Question

What mass of `"potassium chlorate"` is necessary to generate a `5.5*g` mass of oxygen gas?

Answer 1

Look at the stoichiometric equation....

Explanation:

`KClO_3(s) + Delta stackrel(MnO_2)rarrKCl(s) + 3/2O_2(g)`

A little `Mn(+IV)` salt is usually added to catalyze the reaction....

We require `5.5*g` dioxygen gas....a molar quantity of `(5.5*g)/(32.0*g*mol^-1)=0.0172*mol`, and note that this is in respect to dioxygen gas....

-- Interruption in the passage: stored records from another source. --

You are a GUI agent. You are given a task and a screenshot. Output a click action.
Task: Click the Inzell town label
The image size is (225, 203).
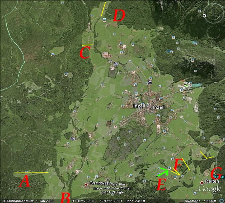139,106
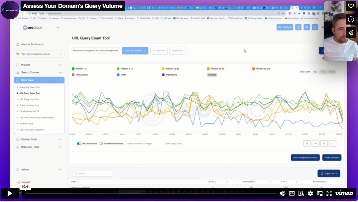Click the Vimeo heart like icon
Image resolution: width=358 pixels, height=202 pixels.
[x=351, y=6]
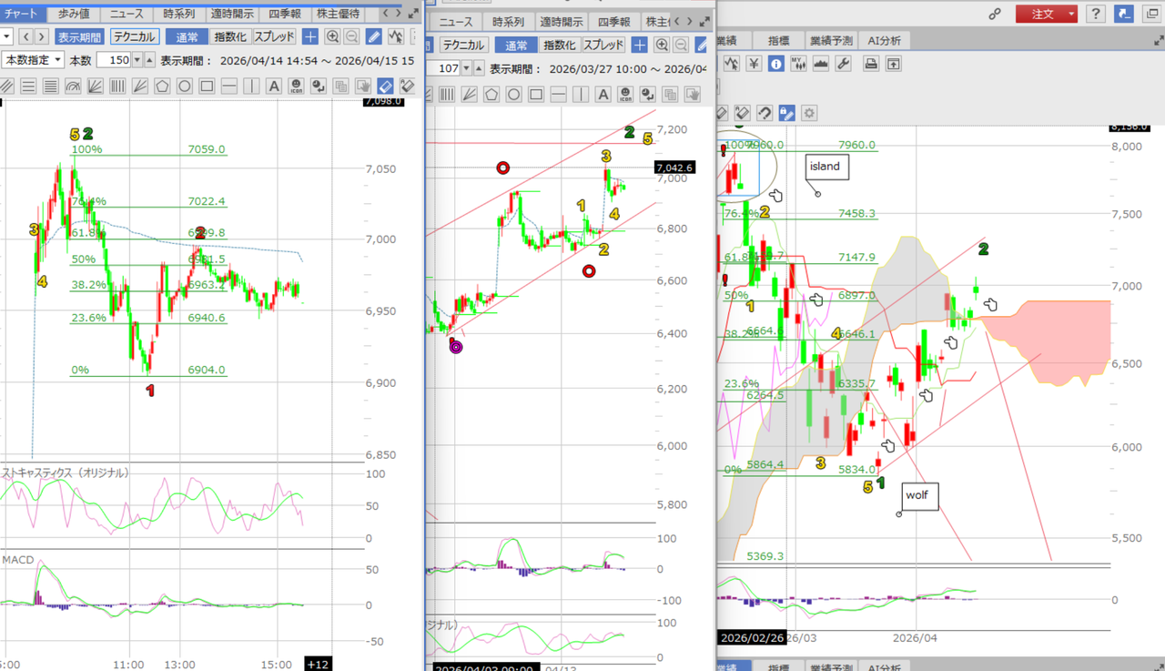Screen dimensions: 1165x671
Task: Toggle the 指数化 display mode in left chart
Action: (229, 36)
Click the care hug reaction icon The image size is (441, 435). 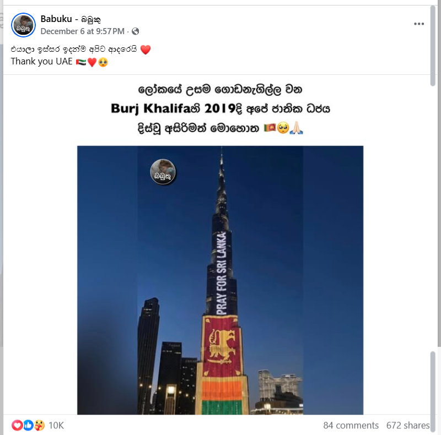coord(39,425)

And so we need `2/3*"equiv"` with respect to the chlorate....i.e. `2/3xx0.0172*molxx122.55*g*mol^-1=14.0*g`

Answer 2

`=14.04gKClO_3`

Explanation:

1. Write and balance the equation
   `2KClO_3->2KCl+3O_2`
2. First thing to do is to find the molar masses of the involved compounds. In this case, `O_2` and `KClO_3`. Refer to the periodic table for the elements' atomic masses.
   `O_2=(32g)/(mol)`
   `KClO_3=(122.5g)/(mol)`
3. Given the mass of `O_2`, as convention, convert `"mass"(m)` to `"moles"(eta)` as basis for the usual series of conversions.
   `=5.5cancel(gO_2)xx(1molO_2)/(32cancel(gO_2))`
   `=0.1719molO_2`
4. Now, since the target is the `mKCl)_3`, use `etaO_2` as basis with reference to the balanced equation for the mole ratio to find the `etaKClO_3`;i.e.,
   `=0.1719cancel(molO_2)xx(2molKClO_3)/(3cancel(molO_2))`
   `=0.1146molKClO_3`
5. Finally, find `mKClO_3` through the relationship obtainable from the molar mass of `KClO_3`; that is, `1molKClO_3-=122.5gKClO_3`. Hence,
   `=0.1146cancel(molKClO_3)xx(122.5gKClO_3)/(1cancel(molKClO_3))`
   `=14.04gKClO_3`
6. Therefore, `5.5gO_2` is produced in the decomposition of `14.04gKClO_3`.